UniCredit and EIF unlock €890 million for SMEs in Central and Eastern Europe

By European Investment Fund

UniCredit and EIF unlock €890 million for SMEs in Central and Eastern Europe

UniCredit and the European Investment Fund (EIF) have signed a new InvestEU guarantee agreement to significantly scale up support for small and medium-sized businesses across Central and Eastern Europe. The €445 million guarantee will unlock up to €890 million in additional financing for SMEs in Bulgaria, Croatia, the Czech Republic, Slovakia, Hungary, Romania, and Slovenia, the EIF announced at the FT CEE Forum in Vienna.

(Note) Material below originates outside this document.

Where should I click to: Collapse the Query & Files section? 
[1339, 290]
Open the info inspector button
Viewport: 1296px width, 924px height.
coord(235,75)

The new guarantee increases and extends the InvestEU uncapped guarantee umbrella launched in 2023, making it one of the EIF’s largest InvestEU transactions. Available until the end of 2027, the facility will focus primarily on sustainability and innovation-driven projects. It will continue offering SMEs improved financing conditions, including more competitive pricing, longer maturities, and reduced collateral requirements.

“This transaction demonstrates how InvestEU can be deployed at scale to deliver tangible impact for Europe’s Small and Mid-sized Enterprises,” said EIF Chief Executive Marjut Falkstedt. “By significantly expanding our partnership with UniCredit, we are supporting thousands of businesses in Central and Eastern Europe as they invest in sustainability, innovation and digital transformation.”

The strong use of the previous guarantee confirms both demand and effectiveness of this approach, she added.

Teodora Petkova, Head of UniCredit for Central and Eastern Europe, said SMEs in the region employ over 65 percent of people and deliver more than 55 percent of economic value, but some of their ambitions still outpace their access to affordable finance. “By extending our InvestEU partnership with EIF, we are increasing lending volumes and providing tangible benefits: better terms, longer horizons, and now access to capital markets through minibonds,” she said. This way entrepreneurs with good ideas can invest, innovate, and scale faster with fewer constraints.

The extended agreement introduces minibonds as an eligible financing instrument, supporting SMEs’ access to debt capital markets and diversifying funding sources beyond traditional bank lending. The announcement came at the FT CEE Forum in Vienna, which gathered over 2,000 delegates from 54 countries, including political leaders, investors, policymakers, and business executives shaping Central and Eastern Europe’s future.